Before my recent viewing, I hadn't seen “Ring-a-Ding Girl” in well over twenty-five years. I can honestly say that, having seen it through older eyes, I don’t dislike it nearly as much as I thought I did, but I can’t say that I necessarily love it either. Like many season five offerings, there’s some potential in the core idea but the execution is somewhat lacking. In his Twilight Zone Companion, Zicree breezes past it with a single line: “(It’s) much like the stone in the ring Bunny Blake receives: interesting, but no gem.” I get no pleasure out of agreeing with Zicree, but… yeah, he totally nailed it here.



Next week:
You know what's worse than a backseat driver? No driver at all.



3 comments:

Geoffe Haney said...

First of all I love this blog! You are doing Gods work my friend! I have been a TZ fan for about 30 years. My mom never missed a marathon and neither do I. Albeit these days I refuse to sit through the commercials on SYFY and (since I own all the episodes) do my own marathon.

Ring A Ding Girl is one of the episodes I rarely watch. Bunny has Audrey Hepburn's charm and Nostradamus' vision. It's astral projection at its best. It's like "Hey I'm Bunny a big star, and I am going to literally rain on your picnic, but I will save as many as I can so it's all good."

Bill Huelbig said...

We disagree on this one, especially when it comes to Maggie McNamara. I'd always liked her, but her performance became even more moving after I found out how sad her life was. She found big success in the movies early in her career but couldn't sustain it, and she died a suicide. Bunny was one of her last roles.

Erica said...

Just discovered this blog -- very cool! But having just seen "Ring A Ding Girl" yet again in the latest Syfy marathon, I must disagree -- this was one of my favorites. It was flawed, and definitely had its clichés, but it was so sweet. I didn't see that ending coming, and the moment when Bunny walked out into the rain was so poignant, especially the look of peace and acceptance on her face.

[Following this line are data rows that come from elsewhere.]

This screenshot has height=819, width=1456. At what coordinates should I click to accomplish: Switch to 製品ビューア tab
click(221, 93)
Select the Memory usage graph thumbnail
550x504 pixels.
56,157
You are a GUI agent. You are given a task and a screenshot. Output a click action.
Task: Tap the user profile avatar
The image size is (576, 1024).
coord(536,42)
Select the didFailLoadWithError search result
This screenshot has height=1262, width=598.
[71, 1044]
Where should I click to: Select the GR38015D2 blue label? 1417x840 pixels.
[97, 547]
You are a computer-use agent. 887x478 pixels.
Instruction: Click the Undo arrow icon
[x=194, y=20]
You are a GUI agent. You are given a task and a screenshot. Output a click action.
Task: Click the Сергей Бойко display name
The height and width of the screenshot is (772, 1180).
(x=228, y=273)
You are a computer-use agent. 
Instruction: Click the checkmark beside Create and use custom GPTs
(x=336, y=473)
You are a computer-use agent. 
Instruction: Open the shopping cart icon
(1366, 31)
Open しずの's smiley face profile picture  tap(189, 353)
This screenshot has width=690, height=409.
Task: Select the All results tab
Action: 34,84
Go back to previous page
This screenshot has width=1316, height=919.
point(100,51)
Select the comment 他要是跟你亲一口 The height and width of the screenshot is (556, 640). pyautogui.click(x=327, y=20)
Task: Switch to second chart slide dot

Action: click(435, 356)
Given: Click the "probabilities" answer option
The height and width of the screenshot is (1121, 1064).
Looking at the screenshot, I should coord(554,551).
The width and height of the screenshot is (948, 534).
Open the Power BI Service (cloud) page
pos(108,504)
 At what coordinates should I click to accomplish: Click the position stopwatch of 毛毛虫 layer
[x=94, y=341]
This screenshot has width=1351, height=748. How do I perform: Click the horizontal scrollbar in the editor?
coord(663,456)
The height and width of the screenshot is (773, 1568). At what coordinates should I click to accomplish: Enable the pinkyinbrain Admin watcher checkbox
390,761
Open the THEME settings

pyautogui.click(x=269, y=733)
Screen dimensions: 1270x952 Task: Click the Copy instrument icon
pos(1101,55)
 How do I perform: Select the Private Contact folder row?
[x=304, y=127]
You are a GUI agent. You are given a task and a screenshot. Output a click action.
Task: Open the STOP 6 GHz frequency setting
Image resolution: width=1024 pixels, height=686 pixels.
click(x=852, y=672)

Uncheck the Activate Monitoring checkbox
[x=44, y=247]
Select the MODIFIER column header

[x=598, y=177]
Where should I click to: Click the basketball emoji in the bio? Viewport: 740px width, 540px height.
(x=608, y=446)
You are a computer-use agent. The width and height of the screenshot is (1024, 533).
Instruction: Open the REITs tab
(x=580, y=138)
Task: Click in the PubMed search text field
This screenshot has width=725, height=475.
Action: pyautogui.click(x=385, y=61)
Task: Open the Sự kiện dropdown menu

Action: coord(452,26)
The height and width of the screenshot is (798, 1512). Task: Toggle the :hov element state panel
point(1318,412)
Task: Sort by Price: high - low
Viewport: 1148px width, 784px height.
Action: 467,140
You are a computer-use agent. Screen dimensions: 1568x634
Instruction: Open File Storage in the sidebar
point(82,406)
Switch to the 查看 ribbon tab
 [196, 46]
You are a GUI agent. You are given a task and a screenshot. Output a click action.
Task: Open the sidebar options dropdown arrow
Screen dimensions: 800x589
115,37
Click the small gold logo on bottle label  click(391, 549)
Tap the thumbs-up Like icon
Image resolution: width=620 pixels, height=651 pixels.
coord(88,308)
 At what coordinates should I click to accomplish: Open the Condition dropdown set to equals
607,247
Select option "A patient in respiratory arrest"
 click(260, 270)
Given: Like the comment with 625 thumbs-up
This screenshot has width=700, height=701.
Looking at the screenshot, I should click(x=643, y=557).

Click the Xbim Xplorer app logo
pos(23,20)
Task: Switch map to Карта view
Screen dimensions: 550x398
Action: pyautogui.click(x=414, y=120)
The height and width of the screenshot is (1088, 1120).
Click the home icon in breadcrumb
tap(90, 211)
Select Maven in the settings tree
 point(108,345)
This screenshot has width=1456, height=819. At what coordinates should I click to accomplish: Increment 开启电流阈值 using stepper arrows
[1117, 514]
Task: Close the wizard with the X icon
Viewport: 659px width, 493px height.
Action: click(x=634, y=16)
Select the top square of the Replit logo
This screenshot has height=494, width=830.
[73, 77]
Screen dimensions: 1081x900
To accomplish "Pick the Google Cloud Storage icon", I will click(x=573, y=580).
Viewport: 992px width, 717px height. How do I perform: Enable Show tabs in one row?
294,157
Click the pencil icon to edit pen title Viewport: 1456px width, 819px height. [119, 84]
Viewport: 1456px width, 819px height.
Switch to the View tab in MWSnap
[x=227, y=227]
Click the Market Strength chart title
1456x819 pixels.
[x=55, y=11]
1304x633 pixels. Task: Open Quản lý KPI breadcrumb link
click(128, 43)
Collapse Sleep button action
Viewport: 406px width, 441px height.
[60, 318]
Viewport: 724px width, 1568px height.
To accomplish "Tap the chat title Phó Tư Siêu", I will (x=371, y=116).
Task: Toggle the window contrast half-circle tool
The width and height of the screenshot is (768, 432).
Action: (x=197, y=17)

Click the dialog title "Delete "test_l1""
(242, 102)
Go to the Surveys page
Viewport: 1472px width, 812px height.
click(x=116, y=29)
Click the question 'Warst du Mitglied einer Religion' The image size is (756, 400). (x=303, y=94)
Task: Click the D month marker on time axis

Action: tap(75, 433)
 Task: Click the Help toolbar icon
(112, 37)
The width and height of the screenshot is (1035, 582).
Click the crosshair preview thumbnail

Since you mentioned John Newland and OSB, riddle me this: Why does TZ continue to get so much attention and airplay and references, when OSB has fallen into obscurity? The latter started before TZ, so if anything, TZ is a rip-off of OSB, not the other way around. Both deal with the metaphysical and the unknown, both had suave hosts and creepy music, and both had a star power (although admittedly, TZ had more). I want to see an OSB marathon, dammit!